# A block of data
- - -

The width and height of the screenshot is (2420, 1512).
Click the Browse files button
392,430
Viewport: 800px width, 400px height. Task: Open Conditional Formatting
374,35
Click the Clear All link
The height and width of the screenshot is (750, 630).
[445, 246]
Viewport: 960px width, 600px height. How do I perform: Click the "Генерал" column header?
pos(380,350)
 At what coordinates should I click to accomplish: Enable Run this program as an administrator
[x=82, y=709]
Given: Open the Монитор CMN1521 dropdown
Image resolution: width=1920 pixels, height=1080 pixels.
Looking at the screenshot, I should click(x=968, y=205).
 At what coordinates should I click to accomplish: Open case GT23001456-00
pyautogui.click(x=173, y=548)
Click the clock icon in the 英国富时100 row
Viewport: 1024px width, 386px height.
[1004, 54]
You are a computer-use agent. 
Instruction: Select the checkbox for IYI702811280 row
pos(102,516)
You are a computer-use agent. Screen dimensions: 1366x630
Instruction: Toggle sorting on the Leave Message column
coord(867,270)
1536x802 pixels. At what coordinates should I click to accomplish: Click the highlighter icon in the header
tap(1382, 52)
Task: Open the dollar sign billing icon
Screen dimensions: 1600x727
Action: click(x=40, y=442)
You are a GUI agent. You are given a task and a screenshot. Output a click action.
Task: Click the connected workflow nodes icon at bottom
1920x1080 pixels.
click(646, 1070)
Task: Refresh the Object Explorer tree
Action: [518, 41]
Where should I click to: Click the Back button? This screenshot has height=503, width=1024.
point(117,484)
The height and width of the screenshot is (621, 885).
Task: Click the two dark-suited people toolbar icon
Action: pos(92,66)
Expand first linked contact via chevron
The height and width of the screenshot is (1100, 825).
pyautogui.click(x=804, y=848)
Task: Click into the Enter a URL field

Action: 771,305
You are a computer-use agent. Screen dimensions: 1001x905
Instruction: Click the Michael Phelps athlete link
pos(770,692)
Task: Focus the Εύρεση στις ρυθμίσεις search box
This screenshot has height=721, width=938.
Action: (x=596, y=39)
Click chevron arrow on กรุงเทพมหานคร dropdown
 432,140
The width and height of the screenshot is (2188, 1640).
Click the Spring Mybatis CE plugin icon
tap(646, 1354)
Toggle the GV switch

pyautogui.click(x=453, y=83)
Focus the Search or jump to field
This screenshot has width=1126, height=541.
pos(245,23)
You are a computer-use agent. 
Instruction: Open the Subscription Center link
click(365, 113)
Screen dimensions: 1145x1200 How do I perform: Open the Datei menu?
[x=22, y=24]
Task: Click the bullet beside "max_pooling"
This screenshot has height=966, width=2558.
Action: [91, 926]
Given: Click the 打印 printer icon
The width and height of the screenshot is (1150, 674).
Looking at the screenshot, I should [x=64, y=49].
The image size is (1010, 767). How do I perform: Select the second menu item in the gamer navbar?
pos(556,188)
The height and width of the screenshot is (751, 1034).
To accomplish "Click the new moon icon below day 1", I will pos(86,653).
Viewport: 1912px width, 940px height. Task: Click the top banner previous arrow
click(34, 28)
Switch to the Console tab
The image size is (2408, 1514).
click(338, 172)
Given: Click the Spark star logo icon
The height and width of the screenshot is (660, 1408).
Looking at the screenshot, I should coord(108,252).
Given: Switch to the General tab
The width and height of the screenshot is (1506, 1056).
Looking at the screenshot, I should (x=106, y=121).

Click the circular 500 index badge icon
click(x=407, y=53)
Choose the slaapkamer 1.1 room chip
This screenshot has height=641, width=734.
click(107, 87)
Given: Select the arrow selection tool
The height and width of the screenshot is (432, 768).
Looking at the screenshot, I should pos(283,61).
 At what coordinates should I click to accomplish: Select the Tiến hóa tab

- - -

# SET EXERCISE
Could you copy out the entries in the block above again, from the line containing "Click the clock icon in the 英国富时100 row" to the line containing "pos(556,188)", both included?

# TASK OUTPUT
Click the clock icon in the 英国富时100 row
Viewport: 1024px width, 386px height.
[1004, 54]
You are a computer-use agent. 
Instruction: Select the checkbox for IYI702811280 row
pos(102,516)
You are a computer-use agent. Screen dimensions: 1366x630
Instruction: Toggle sorting on the Leave Message column
coord(867,270)
1536x802 pixels. At what coordinates should I click to accomplish: Click the highlighter icon in the header
tap(1382, 52)
Task: Open the dollar sign billing icon
Screen dimensions: 1600x727
Action: click(x=40, y=442)
You are a GUI agent. You are given a task and a screenshot. Output a click action.
Task: Click the connected workflow nodes icon at bottom
1920x1080 pixels.
click(646, 1070)
Task: Refresh the Object Explorer tree
Action: [518, 41]
Where should I click to: Click the Back button? This screenshot has height=503, width=1024.
point(117,484)
The height and width of the screenshot is (621, 885).
Task: Click the two dark-suited people toolbar icon
Action: pos(92,66)
Expand first linked contact via chevron
The height and width of the screenshot is (1100, 825).
pyautogui.click(x=804, y=848)
Task: Click into the Enter a URL field

Action: 771,305
You are a computer-use agent. Screen dimensions: 1001x905
Instruction: Click the Michael Phelps athlete link
pos(770,692)
Task: Focus the Εύρεση στις ρυθμίσεις search box
This screenshot has height=721, width=938.
Action: (x=596, y=39)
Click chevron arrow on กรุงเทพมหานคร dropdown
 432,140
The width and height of the screenshot is (2188, 1640).
Click the Spring Mybatis CE plugin icon
tap(646, 1354)
Toggle the GV switch

pyautogui.click(x=453, y=83)
Focus the Search or jump to field
This screenshot has width=1126, height=541.
pos(245,23)
You are a computer-use agent. 
Instruction: Open the Subscription Center link
click(365, 113)
Screen dimensions: 1145x1200 How do I perform: Open the Datei menu?
[x=22, y=24]
Task: Click the bullet beside "max_pooling"
This screenshot has height=966, width=2558.
Action: [91, 926]
Given: Click the 打印 printer icon
The width and height of the screenshot is (1150, 674).
Looking at the screenshot, I should [x=64, y=49].
The image size is (1010, 767). How do I perform: Select the second menu item in the gamer navbar?
pos(556,188)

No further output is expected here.